Nourrice : Oui, il court, il chante, il crie, il jette, il casse, il exige et il refuse... Il devient insupportable ! Tout à l’heure, pendant que tu étais sortie, il a jeté au sol son assiette de gruau en hurlant « moi veux maman ! »

Juliette : Le pauvre petit...

Nourrice : Il serait temps de le sevrer.

Juliette : Il n’a que deux ans... Est-ce que tu ne m’as pas nourrie jusqu’à trois ans ?

Nourrice : Si fait. Mais tu étais si douce et si câline... Rien à voir avec ce monstre hurlant qui se roule par terre dès que je ne fais pas ses quatre volontés.

Juliette : Il a du caractère... Il me plaît assez qu’il s’affirme et qu’il s’oppose. Je suis sûre qu’il deviendra un homme vaillant et courageux. Et puis tout cela n’est pas bien méchant, n’est-ce pas... Quand il dort, il a le visage d’un ange...

Nourrice : Et c’est le nom que tu lui a donné, aussi... Mais cet ange-là nous fera damner si nous le laissons faire !

Juliette : Crois-tu que son père lui manque ? Je ne voyais guère le mien lorsque j’étais petite, sauf lors des grands banquets où il fallait rester assis pendant des heures, quand j’avais tellement envie d’aller jouer avec les chiens... Mais je n’aurais jamais osé désobéir... Vois-tu, Nourrice, je lui envie cette liberté de dire non, de se mettre en colère, de jeter à terre ce qui lui déplaît...

Nourrice : Mais s’il continue sur cette voie, il deviendra un homme violent et un hors-la-loi.

Juliette dans un soupir: Tu as sans doute raison. Il faudra bientôt que je sévisse. Mais laissons-le profiter encore un peu... L’enfance passe si vite... Et puis... je redoute l’heure où mon sein deviendra vide et inutile... Tant que je le nourris, j’ai l’impression qu’il est encore un peu à l’intérieur de moi, même si je peux le voir et le toucher... Il est le dépositaire de tant d’amour, tu sais...

Nourrice : C’est ton fils et tu l’aimes, bien. Mais Roméo est mort depuis trois ans, maintenant. Il ne serait pas inconvenant que tu...
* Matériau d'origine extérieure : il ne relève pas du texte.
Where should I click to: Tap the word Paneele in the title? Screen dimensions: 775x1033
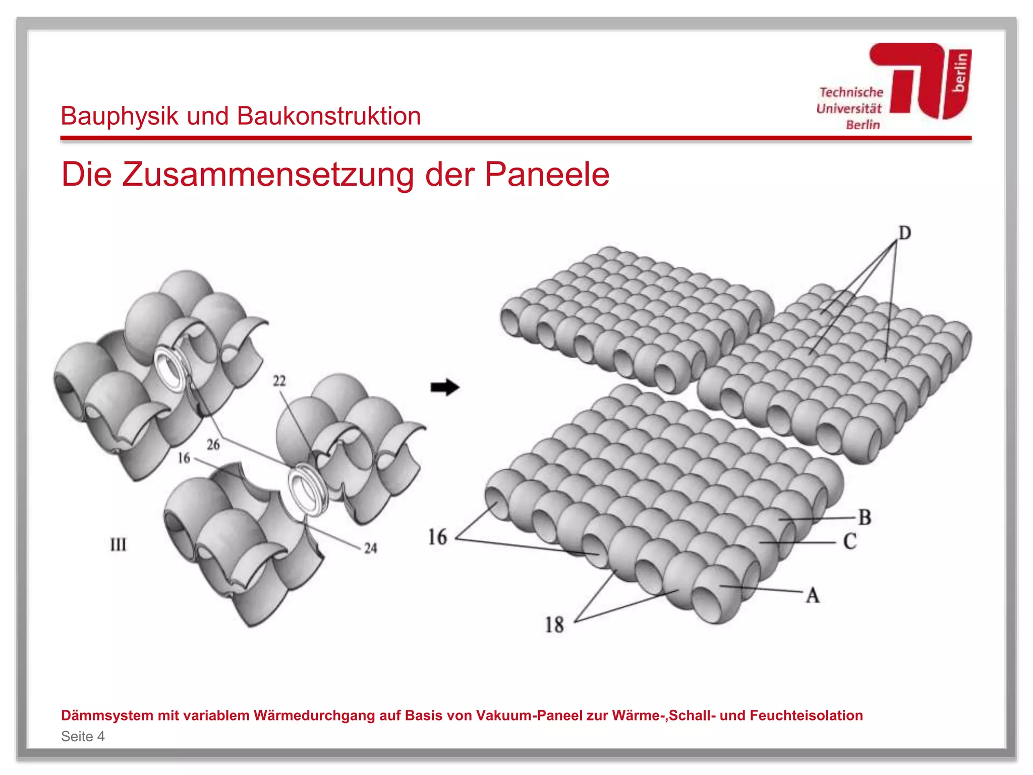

Juliette : Roméo n’est pas mort ! Il est dans mes rêves toutes les nuits, toujours aussi vivant et amoureux qu’autrefois ! Il est dans les yeux d’Angelo, dans sa bouche, dans ses petites mains qui s’agrippent à mon corsage...

Nourrice en secouant la tête: Roméo est mort. Et ton enfant n’est qu’un enfant, qui partira un jour. Il serait temps que tu...
Des cris viennent de la rue.
Qu’est-ce que c’est ?
On entend le bruit d’une chute et un cri d’agonie. Juliette se précipite et ouvre la porte.
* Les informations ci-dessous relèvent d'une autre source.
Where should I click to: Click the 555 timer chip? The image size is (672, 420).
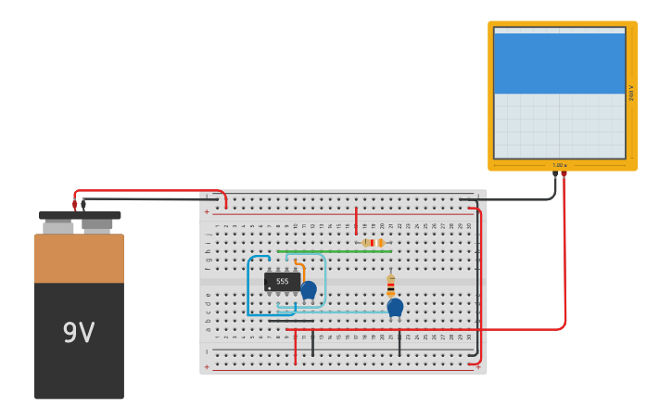282,281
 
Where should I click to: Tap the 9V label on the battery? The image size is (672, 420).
79,333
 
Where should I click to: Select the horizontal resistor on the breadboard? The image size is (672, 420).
373,243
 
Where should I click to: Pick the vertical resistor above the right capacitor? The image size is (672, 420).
390,285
Juliette : Nourrice, viens m’aider ! Mon Dieu ! Il est couvert de sang ! Vite, vite, là, aide-moi !


Scène III



Elles transportent le corps d’un homme ensanglanté, le couchent à terre devant la table, en avant-scène.

Juliette : Fais bouillir de l’eau ! Découpe un drap ! Il faut le panser, le pauvre homme ! Nous allons vous soigner, vous êtes en sécurité ici, de grâce, ne mourez pas !
L’homme ouvre les yeux, voit le visage de Juliette penché sur lui, sourit : Je suis au paradis...
Il s’évanouit.


Acte II


Scène I



Trois semaines plus tard. Un lit a été installé dans la pièce principale. L’homme, le bras gauche en écharpe, dessine assis à la table tandis que Juliette brode.

Juliette : Cela fait une heure maintenant que vous êtes levé, Michele. Vous devriez vous recoucher.

Michele : Oui, maman.

Juliette : Je ne suis pas votre mère. Mais la fièvre n’est tombée qu’hier... et votre blessure au flanc risque de se rouvrir.

Michele : Impossible, j’ai été soigné par un ange.

Juliette : Ne blasphémez pas. Que griffonnez-vous ainsi, depuis une heure ?

Michele : Oh rien, je griffonne...

Juliette pose son ouvrage, s’approche pour regarder le dessin: Mais c’est moi !

Michele : Ce n’est qu’une pâle esquisse de votre beauté, madame. Votre portrait mériterait les couleurs les plus pures de l’arc en ciel.

Juliette un peu troublée : Vous êtes fort galant... mais vous devriez aller vous reposer. Néanmoins je reconnais que vous dessinez merveilleusement bien.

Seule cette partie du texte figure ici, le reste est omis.